== TRY IT ==
Whenever a line below mentions the word "diagram", that line should be copied.

== DATA FOR PROCESSING ==
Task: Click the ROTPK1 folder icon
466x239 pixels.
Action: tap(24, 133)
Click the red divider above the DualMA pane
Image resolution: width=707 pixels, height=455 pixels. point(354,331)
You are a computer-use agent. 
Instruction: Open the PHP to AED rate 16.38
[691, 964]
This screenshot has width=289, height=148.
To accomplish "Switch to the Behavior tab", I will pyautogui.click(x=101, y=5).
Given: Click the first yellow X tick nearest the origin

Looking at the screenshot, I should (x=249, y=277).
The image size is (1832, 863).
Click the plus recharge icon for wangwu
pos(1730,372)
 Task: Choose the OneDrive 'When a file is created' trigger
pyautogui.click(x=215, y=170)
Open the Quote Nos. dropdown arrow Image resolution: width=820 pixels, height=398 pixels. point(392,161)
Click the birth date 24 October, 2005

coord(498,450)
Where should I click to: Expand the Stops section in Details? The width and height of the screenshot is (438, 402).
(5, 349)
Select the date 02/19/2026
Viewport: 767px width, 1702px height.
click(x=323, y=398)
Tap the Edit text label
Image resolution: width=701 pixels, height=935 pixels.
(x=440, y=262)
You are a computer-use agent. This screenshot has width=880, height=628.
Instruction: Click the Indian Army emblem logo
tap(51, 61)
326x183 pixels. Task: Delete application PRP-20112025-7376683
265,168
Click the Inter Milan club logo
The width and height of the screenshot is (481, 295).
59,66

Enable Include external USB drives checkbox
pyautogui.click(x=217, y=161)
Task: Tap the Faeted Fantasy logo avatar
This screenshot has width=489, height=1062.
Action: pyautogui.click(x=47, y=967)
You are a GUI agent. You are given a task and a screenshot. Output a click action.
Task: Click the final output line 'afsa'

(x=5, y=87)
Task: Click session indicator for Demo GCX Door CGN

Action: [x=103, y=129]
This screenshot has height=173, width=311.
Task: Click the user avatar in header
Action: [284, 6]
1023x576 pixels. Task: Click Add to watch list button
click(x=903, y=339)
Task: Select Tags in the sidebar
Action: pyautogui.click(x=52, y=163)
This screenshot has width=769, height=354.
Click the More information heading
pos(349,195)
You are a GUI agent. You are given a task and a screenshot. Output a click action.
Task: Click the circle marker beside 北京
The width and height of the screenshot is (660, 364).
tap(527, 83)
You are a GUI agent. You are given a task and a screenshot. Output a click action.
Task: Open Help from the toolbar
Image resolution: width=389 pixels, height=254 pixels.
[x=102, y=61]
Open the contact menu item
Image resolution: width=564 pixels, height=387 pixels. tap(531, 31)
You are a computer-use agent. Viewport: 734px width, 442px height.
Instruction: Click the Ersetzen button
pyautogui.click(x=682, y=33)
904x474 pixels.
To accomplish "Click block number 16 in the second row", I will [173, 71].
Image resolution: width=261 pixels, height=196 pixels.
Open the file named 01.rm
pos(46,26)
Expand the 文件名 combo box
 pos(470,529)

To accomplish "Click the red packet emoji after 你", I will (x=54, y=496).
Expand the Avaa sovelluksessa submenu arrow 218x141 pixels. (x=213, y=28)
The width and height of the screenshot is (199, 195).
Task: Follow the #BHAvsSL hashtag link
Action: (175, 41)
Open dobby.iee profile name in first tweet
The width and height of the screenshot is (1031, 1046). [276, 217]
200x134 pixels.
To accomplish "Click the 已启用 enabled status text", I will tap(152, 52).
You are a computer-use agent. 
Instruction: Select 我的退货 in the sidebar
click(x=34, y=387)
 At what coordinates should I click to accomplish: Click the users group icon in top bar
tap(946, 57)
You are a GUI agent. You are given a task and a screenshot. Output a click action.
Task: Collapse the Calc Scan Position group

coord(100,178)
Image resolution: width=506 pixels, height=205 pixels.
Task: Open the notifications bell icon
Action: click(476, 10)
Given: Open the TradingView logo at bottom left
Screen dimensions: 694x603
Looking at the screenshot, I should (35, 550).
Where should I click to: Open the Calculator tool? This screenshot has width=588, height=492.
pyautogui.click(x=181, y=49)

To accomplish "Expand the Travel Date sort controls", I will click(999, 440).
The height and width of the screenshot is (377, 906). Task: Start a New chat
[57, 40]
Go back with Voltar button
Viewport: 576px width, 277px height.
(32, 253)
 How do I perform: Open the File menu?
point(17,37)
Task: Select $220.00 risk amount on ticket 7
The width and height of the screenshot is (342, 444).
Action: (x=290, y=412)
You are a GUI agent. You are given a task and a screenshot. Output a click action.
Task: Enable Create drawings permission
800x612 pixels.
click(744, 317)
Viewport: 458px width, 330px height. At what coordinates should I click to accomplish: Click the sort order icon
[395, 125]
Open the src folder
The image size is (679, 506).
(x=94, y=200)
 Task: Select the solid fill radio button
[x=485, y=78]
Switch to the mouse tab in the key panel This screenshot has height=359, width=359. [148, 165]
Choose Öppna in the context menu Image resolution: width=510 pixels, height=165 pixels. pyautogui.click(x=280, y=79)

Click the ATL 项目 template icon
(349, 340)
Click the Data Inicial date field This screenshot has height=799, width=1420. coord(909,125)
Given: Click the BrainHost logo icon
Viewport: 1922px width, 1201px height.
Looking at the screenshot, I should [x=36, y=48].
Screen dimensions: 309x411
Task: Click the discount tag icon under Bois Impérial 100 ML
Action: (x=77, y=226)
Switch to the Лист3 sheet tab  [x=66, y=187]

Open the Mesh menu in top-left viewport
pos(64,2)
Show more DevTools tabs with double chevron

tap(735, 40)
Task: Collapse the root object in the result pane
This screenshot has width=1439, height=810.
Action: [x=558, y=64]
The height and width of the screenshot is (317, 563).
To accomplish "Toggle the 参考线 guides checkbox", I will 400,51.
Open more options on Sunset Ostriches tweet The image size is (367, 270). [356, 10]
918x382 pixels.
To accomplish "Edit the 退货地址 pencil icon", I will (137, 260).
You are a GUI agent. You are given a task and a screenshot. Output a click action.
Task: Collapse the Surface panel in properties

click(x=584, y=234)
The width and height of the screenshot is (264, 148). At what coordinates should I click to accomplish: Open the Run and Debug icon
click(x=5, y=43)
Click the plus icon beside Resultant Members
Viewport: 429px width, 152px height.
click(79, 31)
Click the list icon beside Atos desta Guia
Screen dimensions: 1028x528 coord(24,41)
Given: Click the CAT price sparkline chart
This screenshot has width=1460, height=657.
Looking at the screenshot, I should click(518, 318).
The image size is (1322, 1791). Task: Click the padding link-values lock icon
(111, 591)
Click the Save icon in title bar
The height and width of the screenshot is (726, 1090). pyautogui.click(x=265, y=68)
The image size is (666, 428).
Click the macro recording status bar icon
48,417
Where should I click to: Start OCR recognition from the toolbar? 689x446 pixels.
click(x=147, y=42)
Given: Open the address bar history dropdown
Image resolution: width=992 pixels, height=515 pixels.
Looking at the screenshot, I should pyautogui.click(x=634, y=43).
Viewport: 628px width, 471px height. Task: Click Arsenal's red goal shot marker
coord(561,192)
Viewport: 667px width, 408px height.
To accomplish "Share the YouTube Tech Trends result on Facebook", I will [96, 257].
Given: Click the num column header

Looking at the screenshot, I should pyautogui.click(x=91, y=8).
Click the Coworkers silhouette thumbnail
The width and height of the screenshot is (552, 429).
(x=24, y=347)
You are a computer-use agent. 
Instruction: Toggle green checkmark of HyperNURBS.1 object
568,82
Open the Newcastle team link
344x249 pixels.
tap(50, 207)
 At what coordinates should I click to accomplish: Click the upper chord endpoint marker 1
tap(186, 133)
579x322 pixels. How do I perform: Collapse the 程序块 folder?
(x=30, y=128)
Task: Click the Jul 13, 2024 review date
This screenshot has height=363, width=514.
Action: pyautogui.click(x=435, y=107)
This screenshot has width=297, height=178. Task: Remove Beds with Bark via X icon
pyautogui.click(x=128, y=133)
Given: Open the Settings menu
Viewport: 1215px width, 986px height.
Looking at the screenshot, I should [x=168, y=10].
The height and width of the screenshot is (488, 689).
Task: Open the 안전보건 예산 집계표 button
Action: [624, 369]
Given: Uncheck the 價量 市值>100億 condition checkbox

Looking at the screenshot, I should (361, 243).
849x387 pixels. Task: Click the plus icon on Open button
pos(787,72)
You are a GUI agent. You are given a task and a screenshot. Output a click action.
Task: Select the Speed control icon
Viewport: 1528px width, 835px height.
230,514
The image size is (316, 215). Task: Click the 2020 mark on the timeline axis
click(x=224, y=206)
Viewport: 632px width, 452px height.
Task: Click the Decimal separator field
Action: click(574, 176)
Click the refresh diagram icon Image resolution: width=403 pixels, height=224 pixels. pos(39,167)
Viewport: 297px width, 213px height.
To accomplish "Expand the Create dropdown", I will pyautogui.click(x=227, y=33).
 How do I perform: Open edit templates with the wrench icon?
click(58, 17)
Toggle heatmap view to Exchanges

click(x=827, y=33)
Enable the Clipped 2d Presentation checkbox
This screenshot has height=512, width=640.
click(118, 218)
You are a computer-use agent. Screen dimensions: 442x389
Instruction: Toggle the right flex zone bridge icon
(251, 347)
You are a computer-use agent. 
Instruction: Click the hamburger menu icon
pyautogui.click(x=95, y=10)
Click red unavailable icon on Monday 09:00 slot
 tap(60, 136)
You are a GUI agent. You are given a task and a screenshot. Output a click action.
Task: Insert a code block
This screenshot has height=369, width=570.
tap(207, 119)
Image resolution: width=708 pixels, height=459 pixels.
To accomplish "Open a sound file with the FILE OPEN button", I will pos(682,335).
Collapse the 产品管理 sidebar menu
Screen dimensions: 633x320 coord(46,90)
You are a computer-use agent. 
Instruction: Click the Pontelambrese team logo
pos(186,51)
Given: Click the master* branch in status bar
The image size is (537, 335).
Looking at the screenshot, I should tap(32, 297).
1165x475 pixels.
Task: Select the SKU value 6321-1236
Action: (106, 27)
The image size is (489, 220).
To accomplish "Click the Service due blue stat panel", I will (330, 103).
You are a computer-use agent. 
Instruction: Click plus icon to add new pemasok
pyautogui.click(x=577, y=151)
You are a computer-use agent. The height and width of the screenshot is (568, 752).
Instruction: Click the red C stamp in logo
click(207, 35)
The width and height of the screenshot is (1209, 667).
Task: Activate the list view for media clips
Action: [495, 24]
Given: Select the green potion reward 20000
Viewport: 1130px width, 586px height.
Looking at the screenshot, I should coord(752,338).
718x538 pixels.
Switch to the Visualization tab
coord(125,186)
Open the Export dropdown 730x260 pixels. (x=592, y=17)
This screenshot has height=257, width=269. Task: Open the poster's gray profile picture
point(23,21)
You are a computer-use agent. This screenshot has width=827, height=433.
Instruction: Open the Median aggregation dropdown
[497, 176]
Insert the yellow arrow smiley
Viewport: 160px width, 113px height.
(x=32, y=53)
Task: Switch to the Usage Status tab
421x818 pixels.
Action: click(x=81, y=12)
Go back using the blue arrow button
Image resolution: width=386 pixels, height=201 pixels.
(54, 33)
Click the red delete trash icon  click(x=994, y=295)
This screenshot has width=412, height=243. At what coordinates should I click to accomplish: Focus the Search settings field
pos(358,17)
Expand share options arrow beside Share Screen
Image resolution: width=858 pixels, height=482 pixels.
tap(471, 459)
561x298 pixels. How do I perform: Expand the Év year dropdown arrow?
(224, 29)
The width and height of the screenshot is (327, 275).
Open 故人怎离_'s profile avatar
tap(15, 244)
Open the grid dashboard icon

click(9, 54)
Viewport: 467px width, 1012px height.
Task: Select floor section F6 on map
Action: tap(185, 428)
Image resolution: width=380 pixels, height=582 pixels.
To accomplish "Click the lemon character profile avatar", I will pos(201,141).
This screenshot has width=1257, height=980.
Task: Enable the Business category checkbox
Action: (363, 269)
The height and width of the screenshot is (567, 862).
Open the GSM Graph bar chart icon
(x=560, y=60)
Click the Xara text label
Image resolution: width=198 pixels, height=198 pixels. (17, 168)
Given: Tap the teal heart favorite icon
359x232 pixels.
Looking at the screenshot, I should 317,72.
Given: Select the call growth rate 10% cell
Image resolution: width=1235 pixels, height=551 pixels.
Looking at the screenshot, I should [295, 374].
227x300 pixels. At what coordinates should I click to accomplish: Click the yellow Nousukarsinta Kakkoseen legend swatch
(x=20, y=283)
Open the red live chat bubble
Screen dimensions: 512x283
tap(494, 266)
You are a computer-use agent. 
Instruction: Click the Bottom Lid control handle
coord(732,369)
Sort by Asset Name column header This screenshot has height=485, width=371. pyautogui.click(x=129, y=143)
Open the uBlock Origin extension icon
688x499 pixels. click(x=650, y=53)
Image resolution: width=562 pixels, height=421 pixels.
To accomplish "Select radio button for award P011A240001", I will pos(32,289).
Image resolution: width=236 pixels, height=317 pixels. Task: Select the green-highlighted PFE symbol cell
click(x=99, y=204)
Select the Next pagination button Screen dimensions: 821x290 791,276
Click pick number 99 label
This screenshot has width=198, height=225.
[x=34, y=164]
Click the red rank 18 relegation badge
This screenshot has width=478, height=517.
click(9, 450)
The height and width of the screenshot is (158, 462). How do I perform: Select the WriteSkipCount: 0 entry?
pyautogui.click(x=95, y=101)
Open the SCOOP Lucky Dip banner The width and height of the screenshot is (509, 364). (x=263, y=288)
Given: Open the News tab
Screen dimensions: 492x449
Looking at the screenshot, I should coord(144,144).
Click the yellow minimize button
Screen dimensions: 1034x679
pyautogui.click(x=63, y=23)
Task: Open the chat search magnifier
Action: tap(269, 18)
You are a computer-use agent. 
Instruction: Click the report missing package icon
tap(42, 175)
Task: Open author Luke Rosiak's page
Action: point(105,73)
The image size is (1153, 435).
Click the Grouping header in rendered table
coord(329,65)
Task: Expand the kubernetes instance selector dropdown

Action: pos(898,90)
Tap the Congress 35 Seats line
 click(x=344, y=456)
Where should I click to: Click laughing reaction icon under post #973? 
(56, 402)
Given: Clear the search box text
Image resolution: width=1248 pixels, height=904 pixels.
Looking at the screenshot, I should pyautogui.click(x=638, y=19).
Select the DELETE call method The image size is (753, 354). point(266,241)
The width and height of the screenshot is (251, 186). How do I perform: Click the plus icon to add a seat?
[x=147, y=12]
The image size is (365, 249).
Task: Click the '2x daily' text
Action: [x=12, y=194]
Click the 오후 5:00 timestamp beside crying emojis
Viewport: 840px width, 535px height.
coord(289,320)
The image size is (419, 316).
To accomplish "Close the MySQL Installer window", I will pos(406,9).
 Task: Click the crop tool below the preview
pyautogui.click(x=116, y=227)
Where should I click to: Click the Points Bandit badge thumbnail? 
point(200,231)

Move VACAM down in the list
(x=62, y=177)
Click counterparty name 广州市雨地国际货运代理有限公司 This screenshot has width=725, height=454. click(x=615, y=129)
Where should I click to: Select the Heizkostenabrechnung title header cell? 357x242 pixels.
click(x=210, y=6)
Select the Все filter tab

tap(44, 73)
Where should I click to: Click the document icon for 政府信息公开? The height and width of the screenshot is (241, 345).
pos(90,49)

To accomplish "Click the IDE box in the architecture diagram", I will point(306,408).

== WRITTEN SOLUTION ==
Click the refresh diagram icon Image resolution: width=403 pixels, height=224 pixels. pos(39,167)
To accomplish "Click the IDE box in the architecture diagram", I will point(306,408).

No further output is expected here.